Reproduce each of the following entries verbatim, line for line.

---------- Dataset rows

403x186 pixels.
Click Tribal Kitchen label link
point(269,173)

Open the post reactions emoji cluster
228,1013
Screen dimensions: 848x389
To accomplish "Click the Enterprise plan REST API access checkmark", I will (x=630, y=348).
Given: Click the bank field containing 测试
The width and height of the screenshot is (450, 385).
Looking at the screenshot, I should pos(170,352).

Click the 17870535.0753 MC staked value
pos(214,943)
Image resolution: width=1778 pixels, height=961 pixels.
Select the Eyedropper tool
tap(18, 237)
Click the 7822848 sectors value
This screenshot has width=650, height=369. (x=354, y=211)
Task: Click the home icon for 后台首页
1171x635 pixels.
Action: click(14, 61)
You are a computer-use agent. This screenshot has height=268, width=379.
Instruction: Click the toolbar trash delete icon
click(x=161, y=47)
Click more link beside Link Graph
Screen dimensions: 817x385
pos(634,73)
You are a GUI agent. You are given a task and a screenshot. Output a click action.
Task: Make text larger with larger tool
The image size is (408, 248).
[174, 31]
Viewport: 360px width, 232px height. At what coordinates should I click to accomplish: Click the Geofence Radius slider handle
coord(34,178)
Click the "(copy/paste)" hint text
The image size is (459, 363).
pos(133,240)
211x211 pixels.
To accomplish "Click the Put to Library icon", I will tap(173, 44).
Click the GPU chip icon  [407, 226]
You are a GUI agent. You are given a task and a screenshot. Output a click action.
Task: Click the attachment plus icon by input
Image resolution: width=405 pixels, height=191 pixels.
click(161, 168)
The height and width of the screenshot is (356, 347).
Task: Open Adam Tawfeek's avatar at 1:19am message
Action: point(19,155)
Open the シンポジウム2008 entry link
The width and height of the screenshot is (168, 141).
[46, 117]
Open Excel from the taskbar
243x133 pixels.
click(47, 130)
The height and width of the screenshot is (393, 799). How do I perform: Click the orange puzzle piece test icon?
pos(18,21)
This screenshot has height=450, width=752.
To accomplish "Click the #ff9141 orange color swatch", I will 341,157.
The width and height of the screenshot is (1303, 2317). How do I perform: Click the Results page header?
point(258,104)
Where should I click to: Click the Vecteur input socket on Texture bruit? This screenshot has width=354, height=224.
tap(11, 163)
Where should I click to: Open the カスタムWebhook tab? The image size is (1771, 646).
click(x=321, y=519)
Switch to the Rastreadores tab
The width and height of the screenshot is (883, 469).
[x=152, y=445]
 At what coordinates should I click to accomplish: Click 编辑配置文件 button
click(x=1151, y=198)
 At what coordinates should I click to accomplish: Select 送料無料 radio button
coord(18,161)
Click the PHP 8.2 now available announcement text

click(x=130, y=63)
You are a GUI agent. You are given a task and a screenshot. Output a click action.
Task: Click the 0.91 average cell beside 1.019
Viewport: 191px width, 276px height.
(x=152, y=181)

--------------------

(In response):
403x186 pixels.
Click Tribal Kitchen label link
point(269,173)

Open the post reactions emoji cluster
228,1013
Screen dimensions: 848x389
To accomplish "Click the Enterprise plan REST API access checkmark", I will (x=630, y=348).
Given: Click the bank field containing 测试
The width and height of the screenshot is (450, 385).
Looking at the screenshot, I should pos(170,352).

Click the 17870535.0753 MC staked value
pos(214,943)
Image resolution: width=1778 pixels, height=961 pixels.
Select the Eyedropper tool
tap(18, 237)
Click the 7822848 sectors value
This screenshot has width=650, height=369. (x=354, y=211)
Task: Click the home icon for 后台首页
1171x635 pixels.
Action: click(14, 61)
You are a computer-use agent. This screenshot has height=268, width=379.
Instruction: Click the toolbar trash delete icon
click(x=161, y=47)
Click more link beside Link Graph
Screen dimensions: 817x385
pos(634,73)
You are a GUI agent. You are given a task and a screenshot. Output a click action.
Task: Make text larger with larger tool
The image size is (408, 248).
[174, 31]
Viewport: 360px width, 232px height. At what coordinates should I click to accomplish: Click the Geofence Radius slider handle
coord(34,178)
Click the "(copy/paste)" hint text
The image size is (459, 363).
pos(133,240)
211x211 pixels.
To accomplish "Click the Put to Library icon", I will tap(173, 44).
Click the GPU chip icon  [407, 226]
You are a GUI agent. You are given a task and a screenshot. Output a click action.
Task: Click the attachment plus icon by input
Image resolution: width=405 pixels, height=191 pixels.
click(161, 168)
The height and width of the screenshot is (356, 347).
Task: Open Adam Tawfeek's avatar at 1:19am message
Action: point(19,155)
Open the シンポジウム2008 entry link
The width and height of the screenshot is (168, 141).
[46, 117]
Open Excel from the taskbar
243x133 pixels.
click(47, 130)
The height and width of the screenshot is (393, 799). How do I perform: Click the orange puzzle piece test icon?
pos(18,21)
This screenshot has height=450, width=752.
To accomplish "Click the #ff9141 orange color swatch", I will 341,157.
The width and height of the screenshot is (1303, 2317). How do I perform: Click the Results page header?
point(258,104)
Where should I click to: Click the Vecteur input socket on Texture bruit? This screenshot has width=354, height=224.
tap(11, 163)
Where should I click to: Open the カスタムWebhook tab? The image size is (1771, 646).
click(x=321, y=519)
Switch to the Rastreadores tab
The width and height of the screenshot is (883, 469).
[x=152, y=445]
 At what coordinates should I click to accomplish: Click 编辑配置文件 button
click(x=1151, y=198)
 At what coordinates should I click to accomplish: Select 送料無料 radio button
coord(18,161)
Click the PHP 8.2 now available announcement text

click(x=130, y=63)
You are a GUI agent. You are given a task and a screenshot. Output a click action.
Task: Click the 0.91 average cell beside 1.019
Viewport: 191px width, 276px height.
(x=152, y=181)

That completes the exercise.